| WORK REQUIRED |
Edit the records from the line with "Given: Open the 叠加 overlay menu" up to and including the end of the records, replacing "up arrow" with "down arrow" and leaving everything else unchanged. Leave the pictures out of the answer.
Start of GIVEN ENTRIES
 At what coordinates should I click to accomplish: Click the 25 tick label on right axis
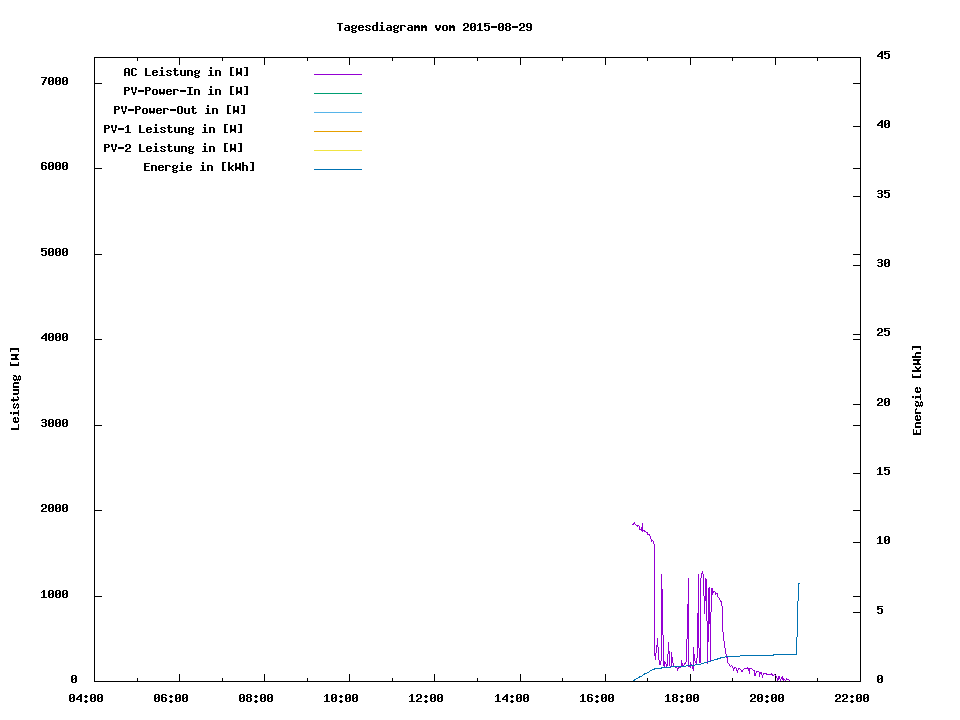(883, 332)
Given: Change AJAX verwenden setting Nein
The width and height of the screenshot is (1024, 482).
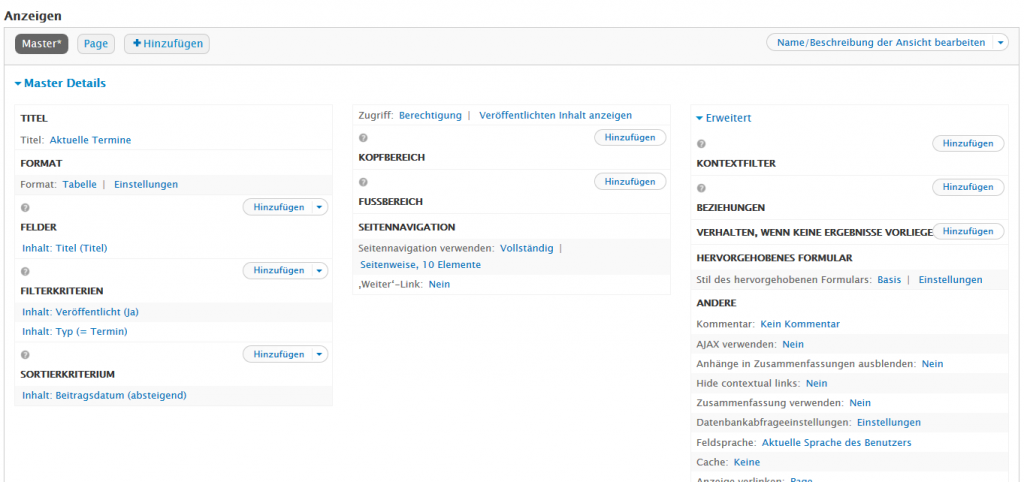Looking at the screenshot, I should pos(793,344).
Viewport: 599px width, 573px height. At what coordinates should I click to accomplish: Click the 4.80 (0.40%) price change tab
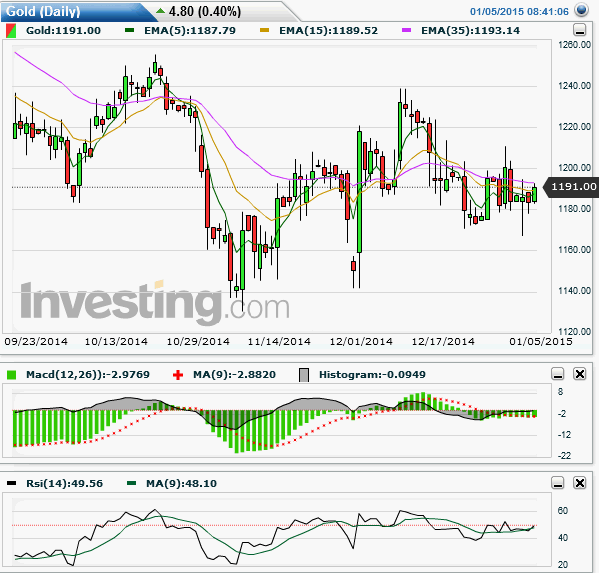tap(199, 11)
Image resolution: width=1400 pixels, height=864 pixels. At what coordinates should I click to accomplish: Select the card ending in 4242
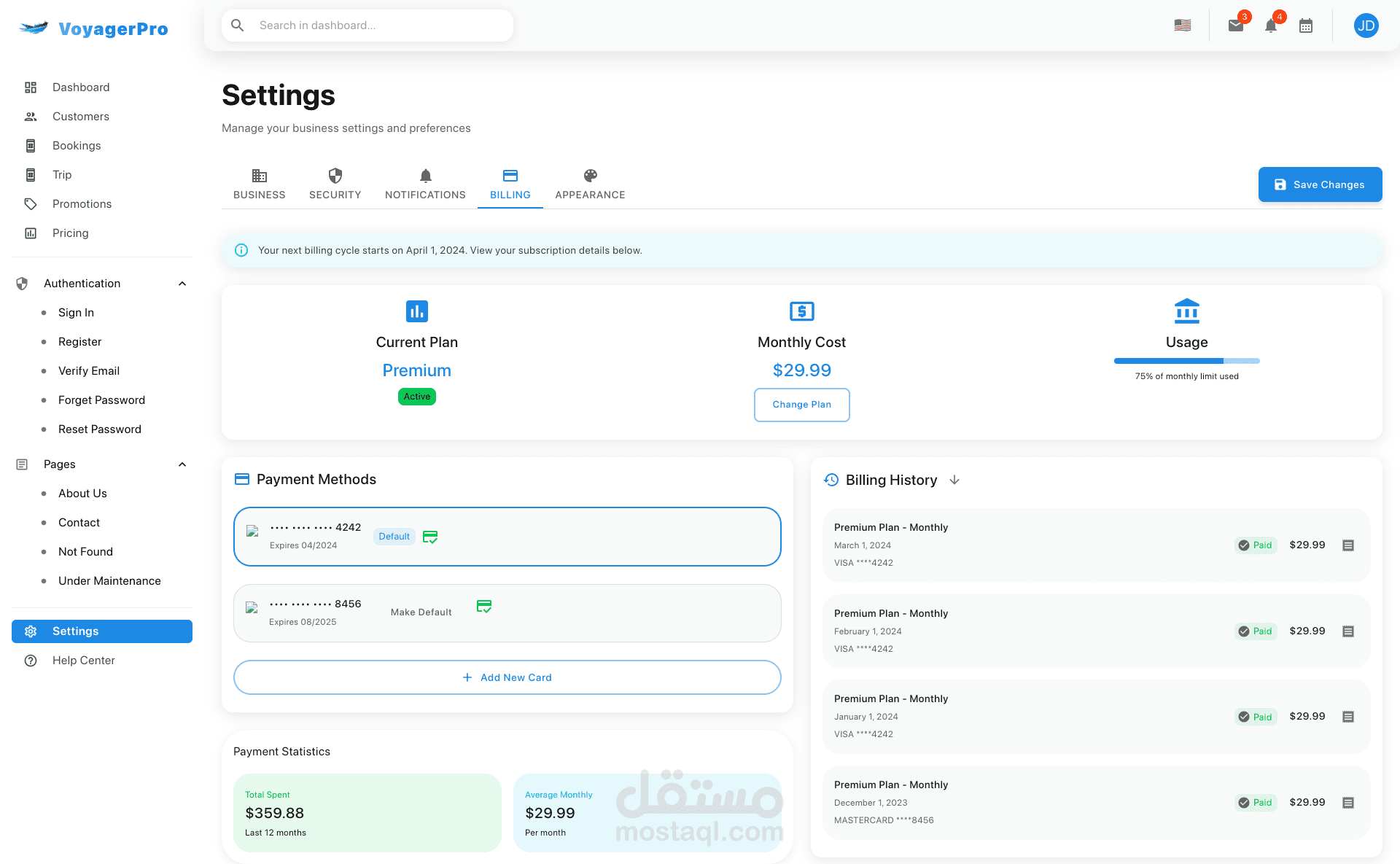583,537
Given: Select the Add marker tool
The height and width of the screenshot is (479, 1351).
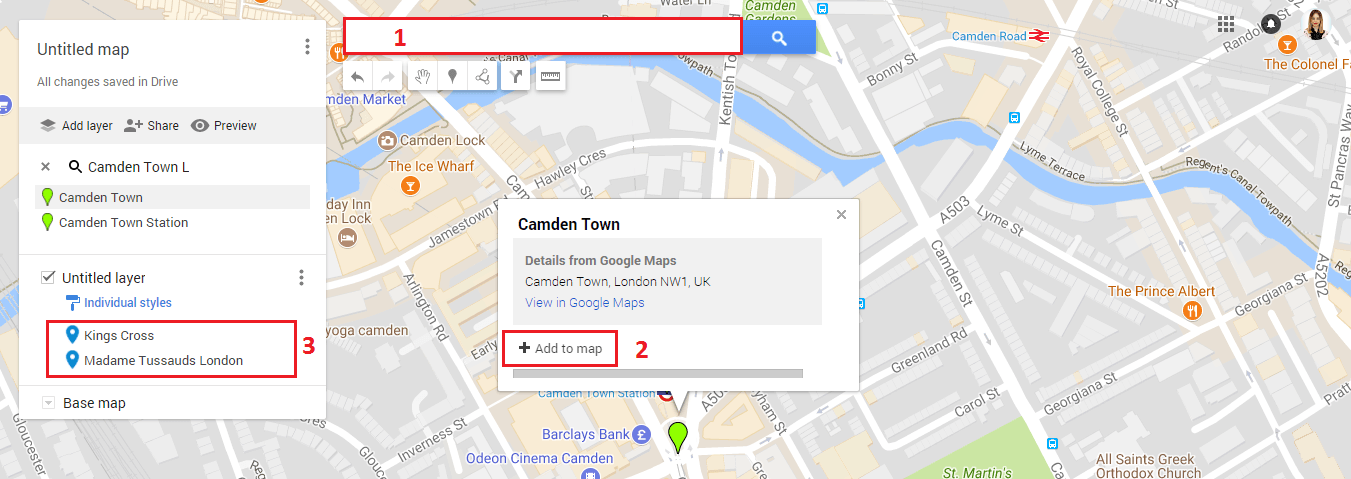Looking at the screenshot, I should pos(452,77).
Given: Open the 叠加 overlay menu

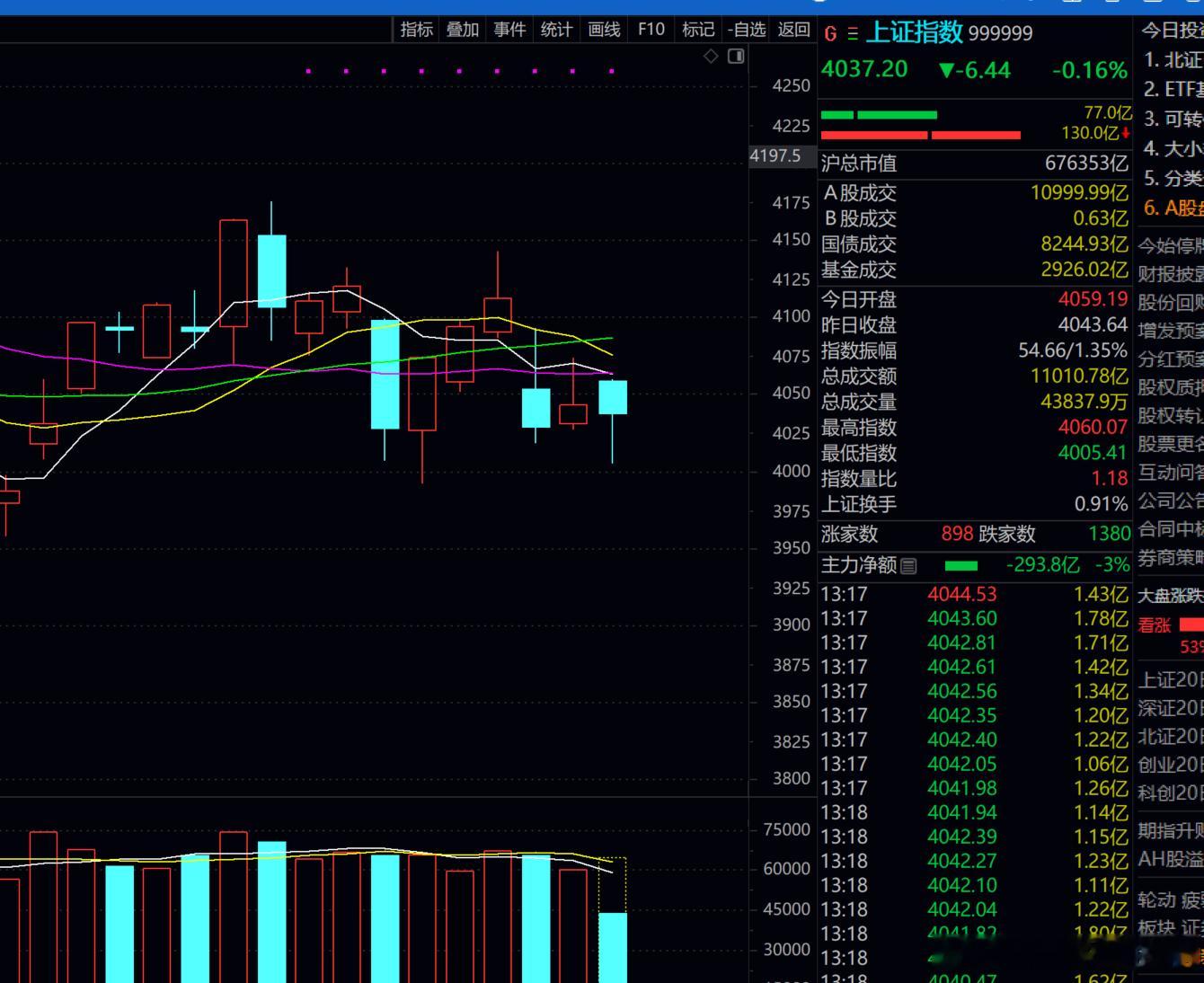Looking at the screenshot, I should click(463, 30).
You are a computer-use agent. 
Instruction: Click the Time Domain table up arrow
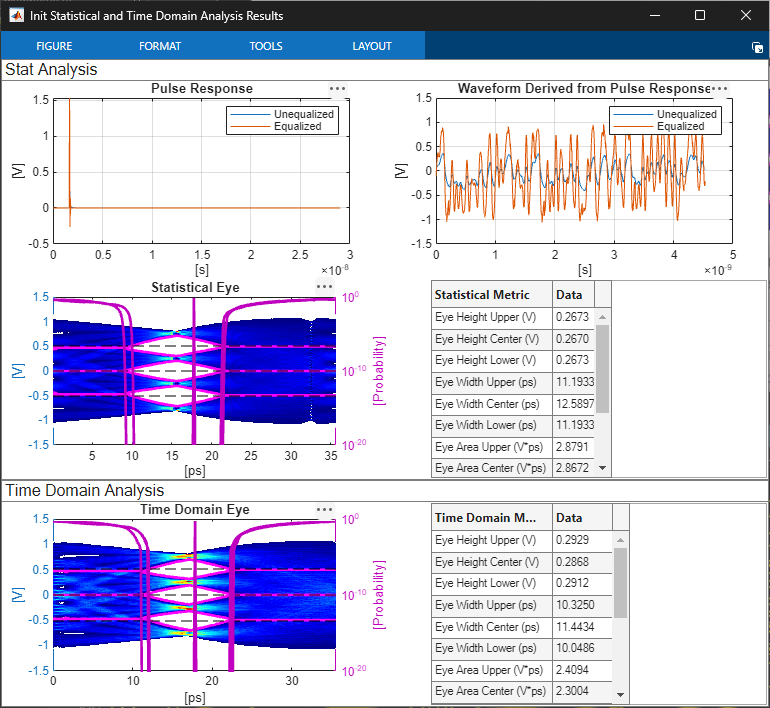click(620, 540)
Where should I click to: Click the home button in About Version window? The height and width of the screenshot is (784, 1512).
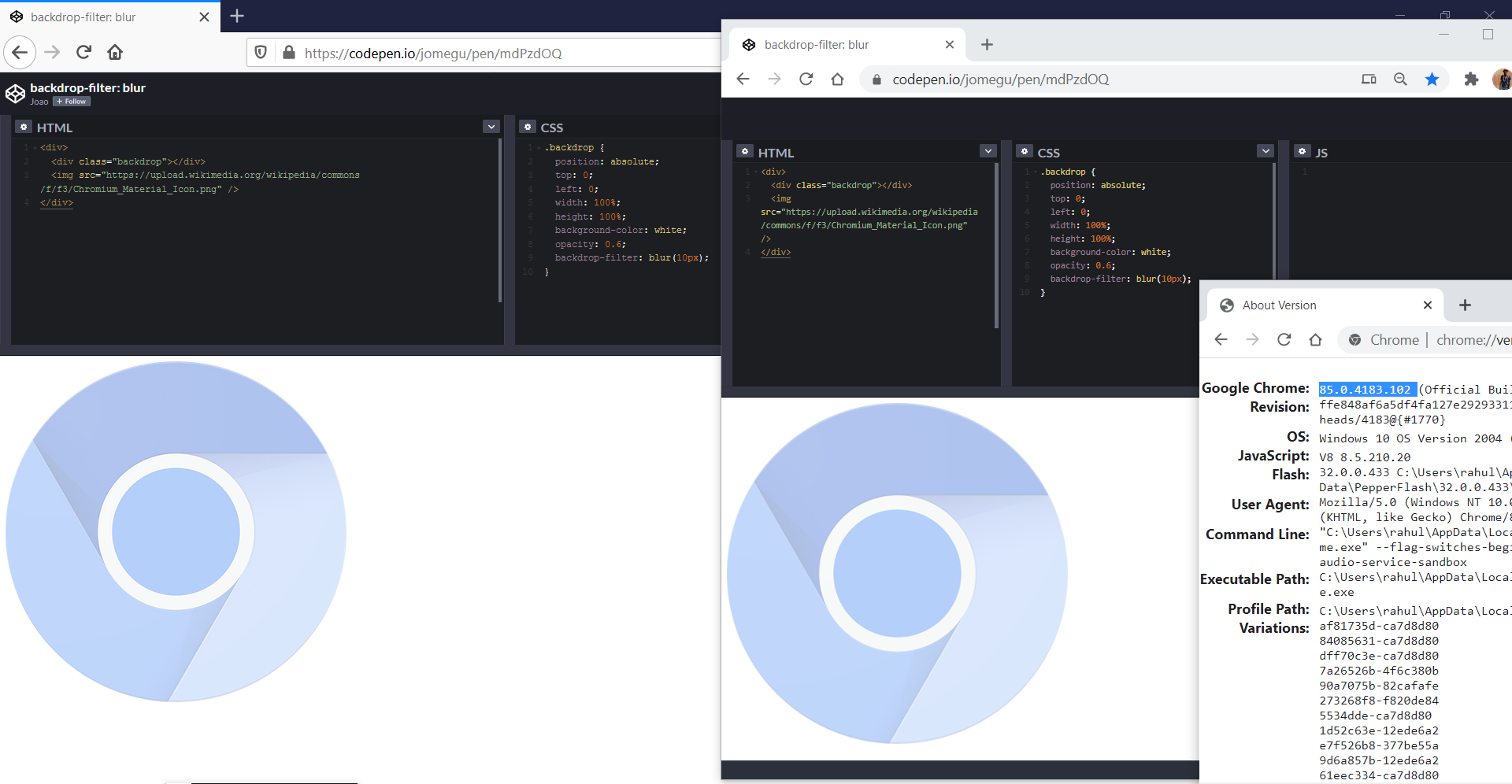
End of GIVEN ENTRIES
| TASK OUTPUT |
Given: Open the 叠加 overlay menu

Looking at the screenshot, I should click(463, 30).
You are a computer-use agent. 
Instruction: Click the Time Domain table down arrow
click(620, 540)
Where should I click to: Click the home button in About Version window? The height and width of the screenshot is (784, 1512).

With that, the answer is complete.